There is video by B. Conrey where he discusses trigonometric sums of the form:
$\sum_{n=1}^\infty \cos(\gamma_n*\ln(x))$
He indicates that they have support on the prime powers: eg, 33:55 in https://www.youtube.com/watch?v=OS2V6FLFmxU
There is also a book by Mazur and Stein "Prime Numbers and the Riemann Hypothesis" (M&S) where they discuss these sums - referenced as:
$\sum_{i=1}^\infty \cos(\log(x)*\theta_i)$
The numerical evidence in M&S is compelling, but i cant see a reference to a proof that the series converge (even conditionally). They do have some end notes where they say that the phenomena is a result of the "explicit formulation", but i do not believe there is a proof of convergence.
- is it known that these series converge?
- if they converge in the sense of distributions, how would one prove that?
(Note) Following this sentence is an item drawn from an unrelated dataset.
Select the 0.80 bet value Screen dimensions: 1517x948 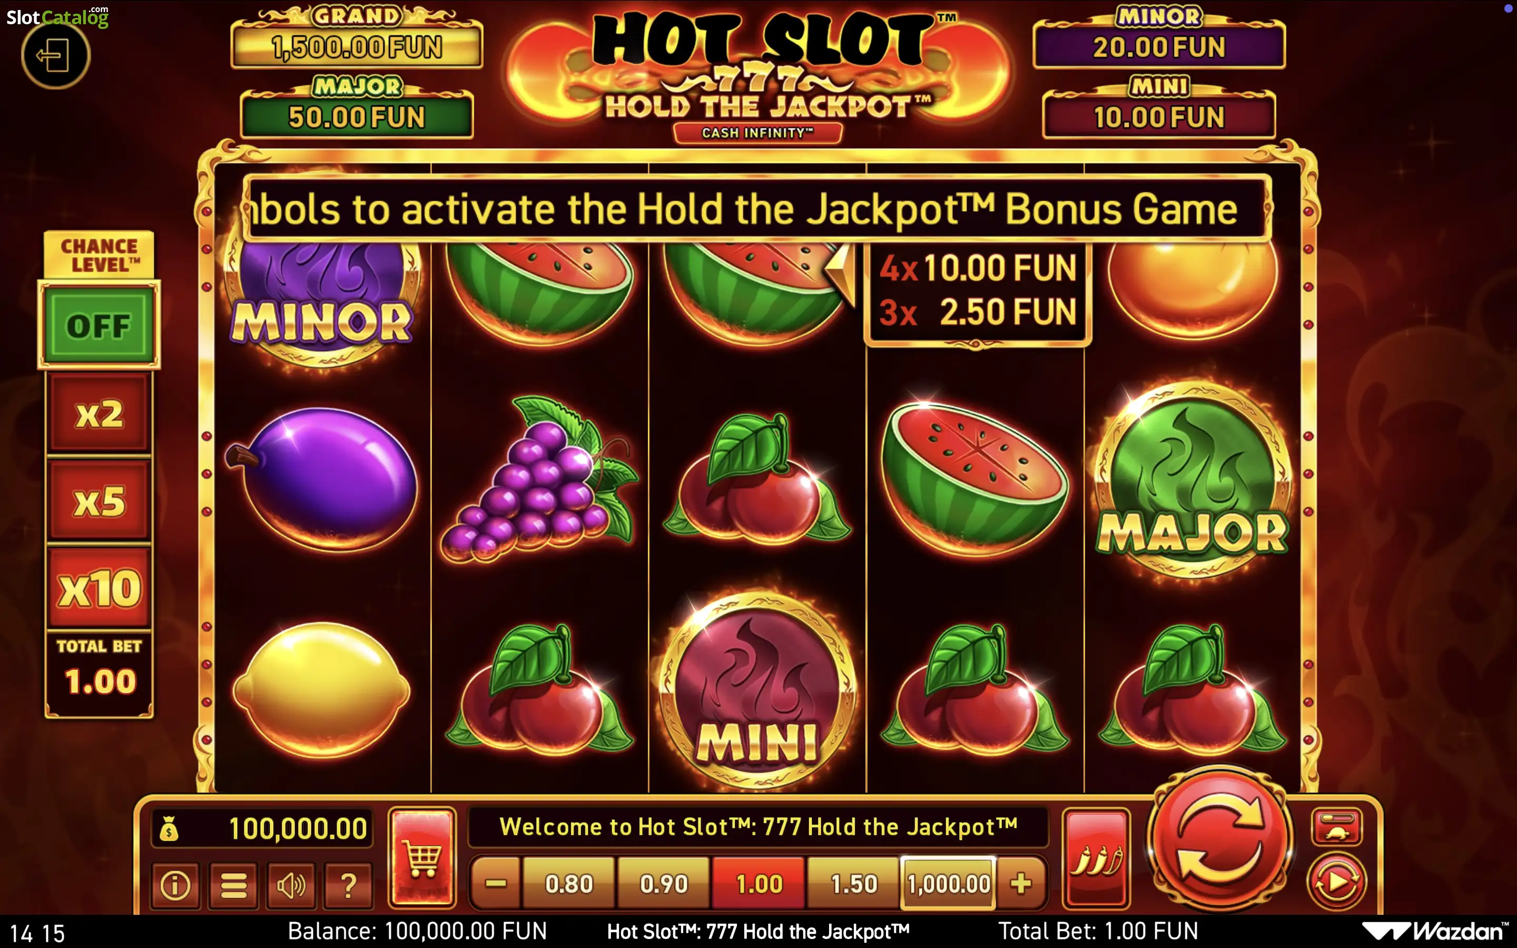point(569,883)
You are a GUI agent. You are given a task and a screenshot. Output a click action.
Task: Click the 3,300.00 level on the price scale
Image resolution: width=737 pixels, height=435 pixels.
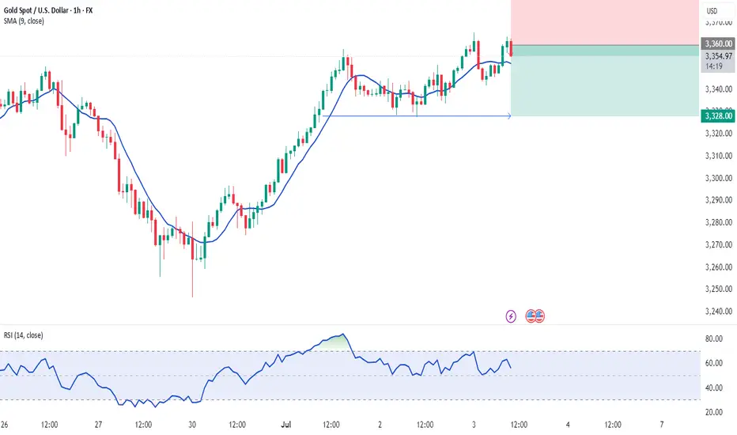pos(719,178)
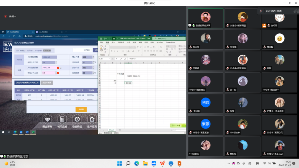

- are there similar expressions which sum over the non-trivial zeros which do converge to something with support at the prime powers (not the sum of prime powers)?
thank you
The series diverges in the usual sense for every $x$,
but it converges in the sense of distributions on $(0,\infty)$, under the RH the limit is $\frac12\sum_n \Lambda(n)n^{-1/2}(\delta(\log x-\log n)+\delta(\log x+\log n))$ plus some 'trivial' terms.